[Stored data]

/---

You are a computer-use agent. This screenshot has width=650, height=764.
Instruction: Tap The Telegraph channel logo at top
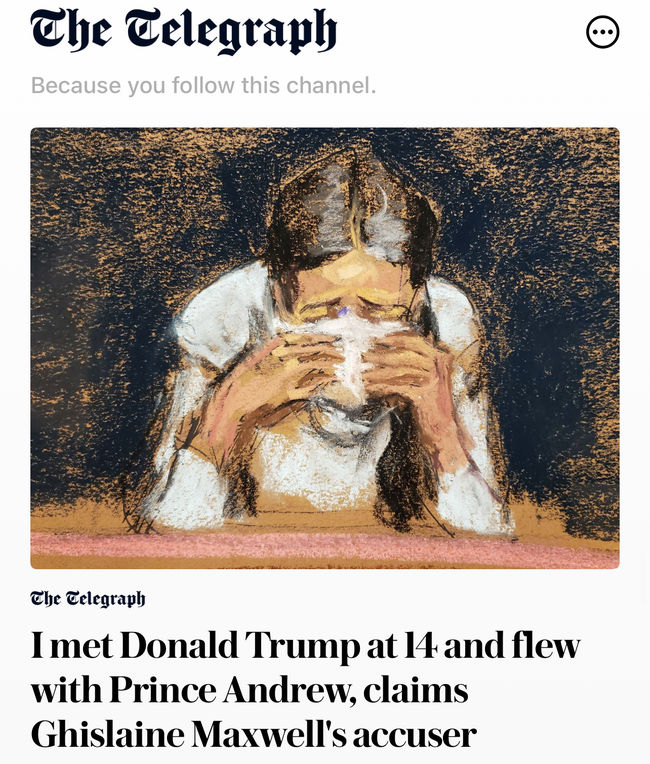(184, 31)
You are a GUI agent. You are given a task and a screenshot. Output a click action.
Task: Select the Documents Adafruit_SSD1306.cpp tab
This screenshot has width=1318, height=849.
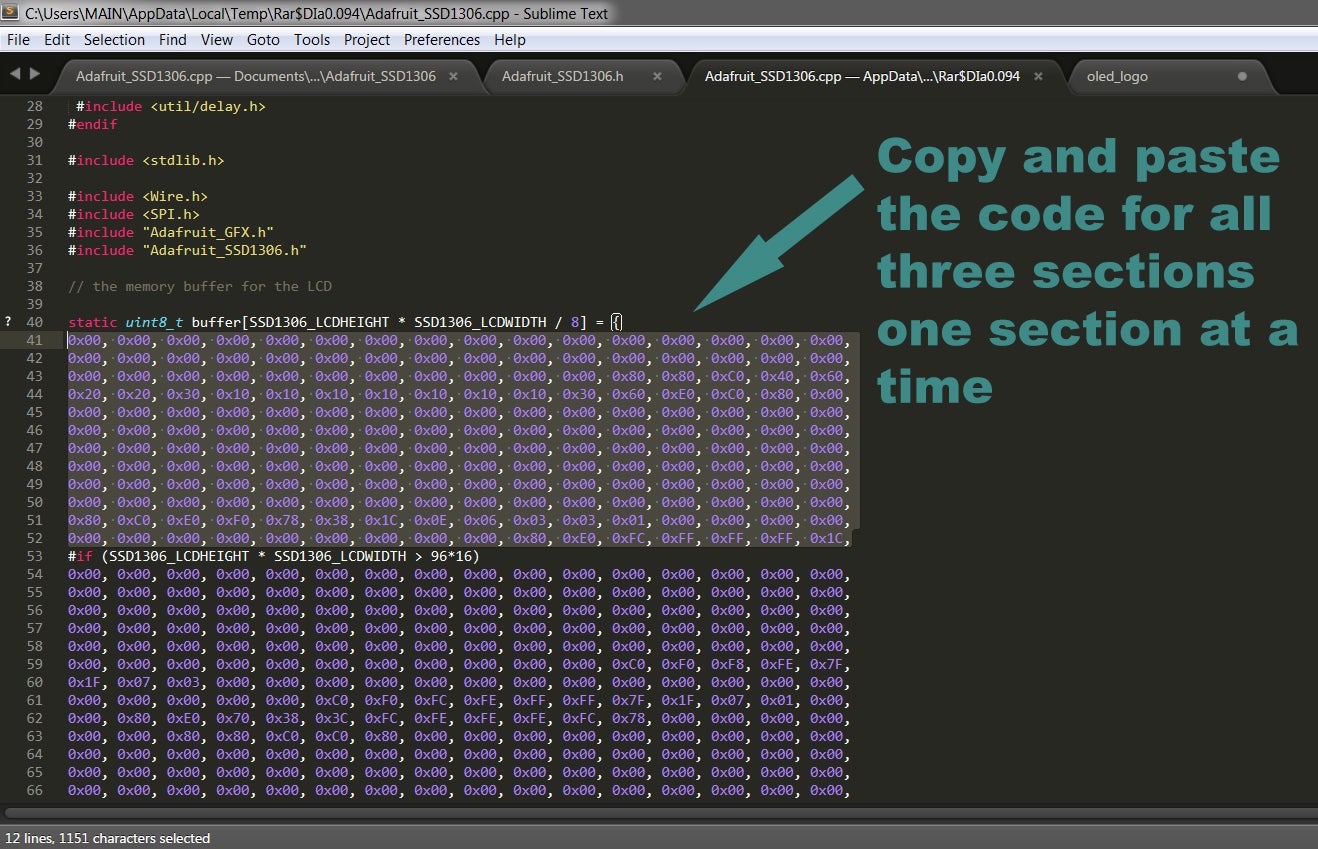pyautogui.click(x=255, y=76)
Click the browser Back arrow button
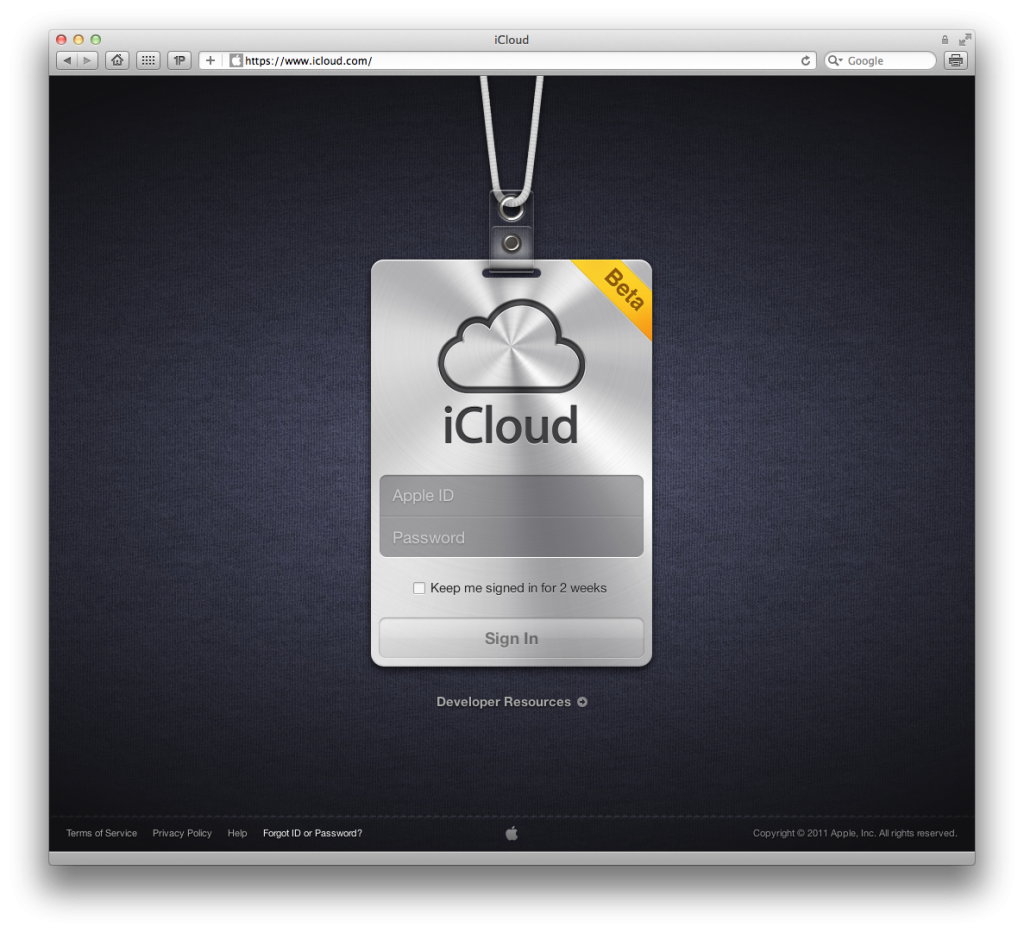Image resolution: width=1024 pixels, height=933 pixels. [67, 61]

\---
/---

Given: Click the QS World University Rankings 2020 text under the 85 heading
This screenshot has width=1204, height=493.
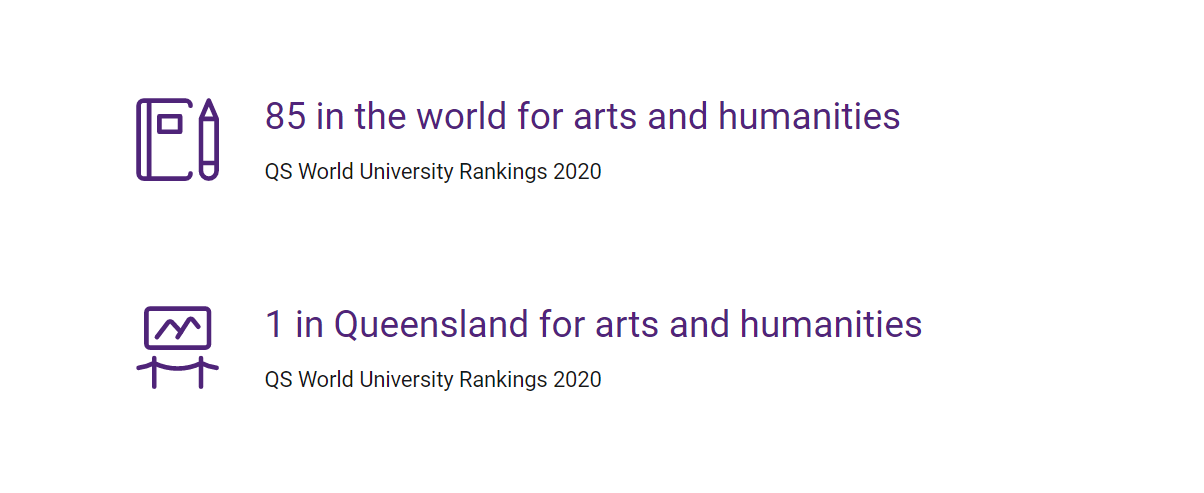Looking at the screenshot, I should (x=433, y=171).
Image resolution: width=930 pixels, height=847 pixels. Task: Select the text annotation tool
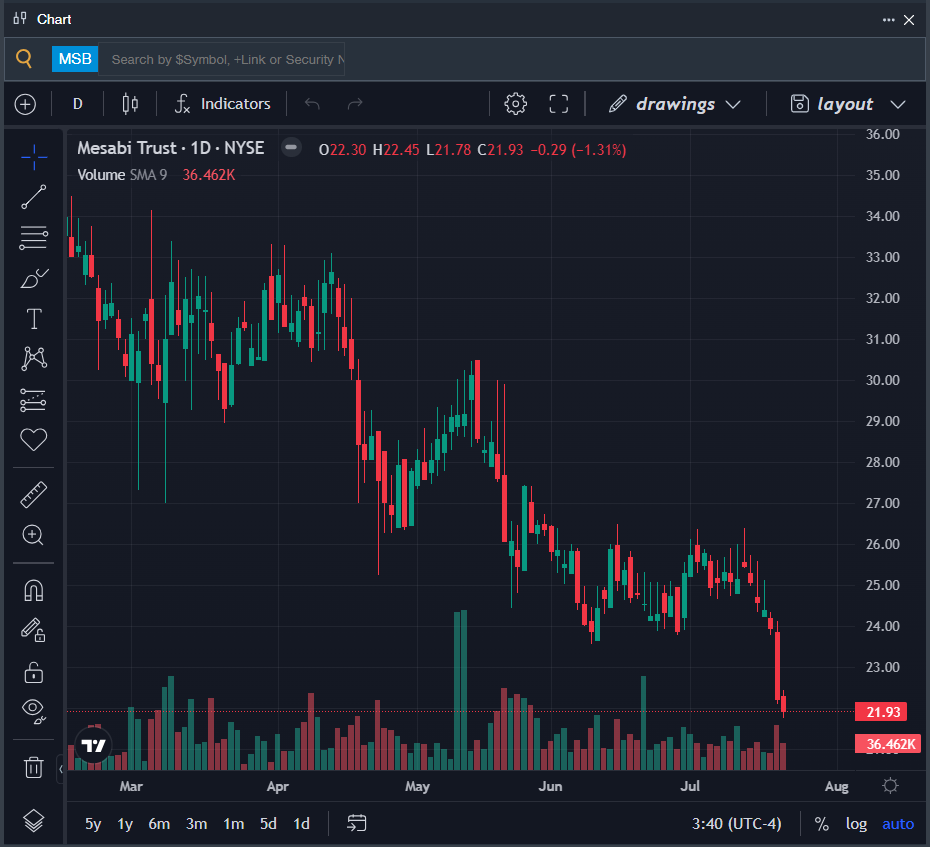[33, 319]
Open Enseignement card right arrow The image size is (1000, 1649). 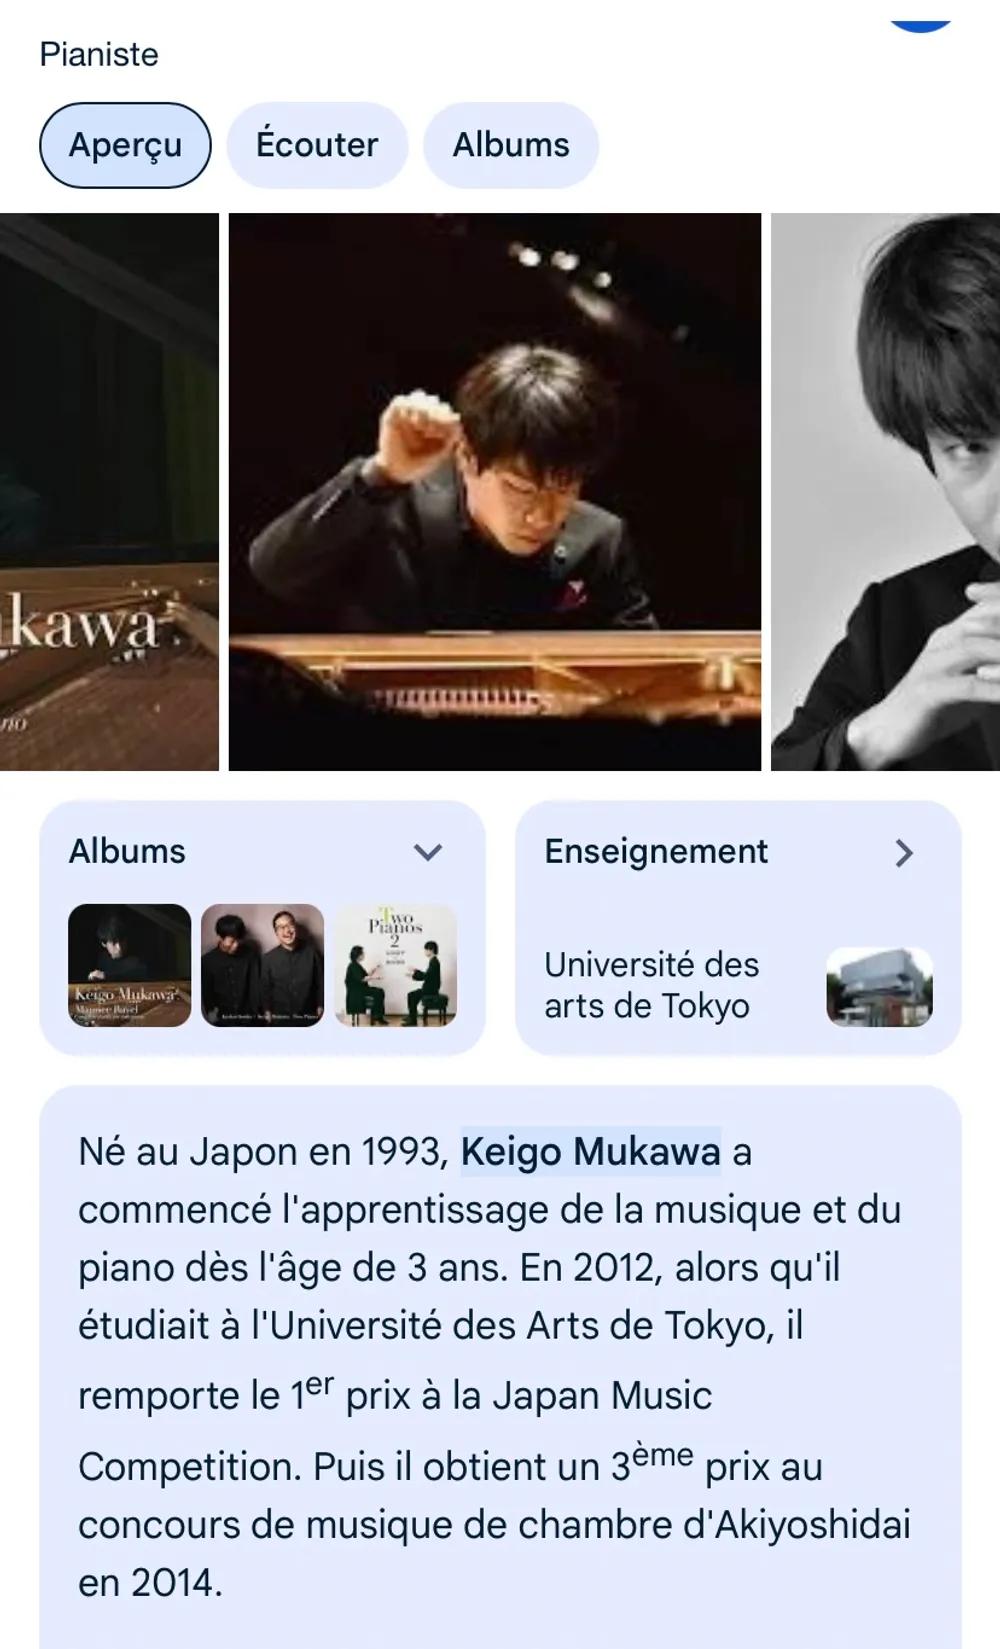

\---

Problem details => Lines above with "agent" in them are the ones to copy.

Your solution =>
You are a computer-use agent. This screenshot has width=650, height=764.
You are a GUI agent. You are given a task and a screenshot. Output a click action.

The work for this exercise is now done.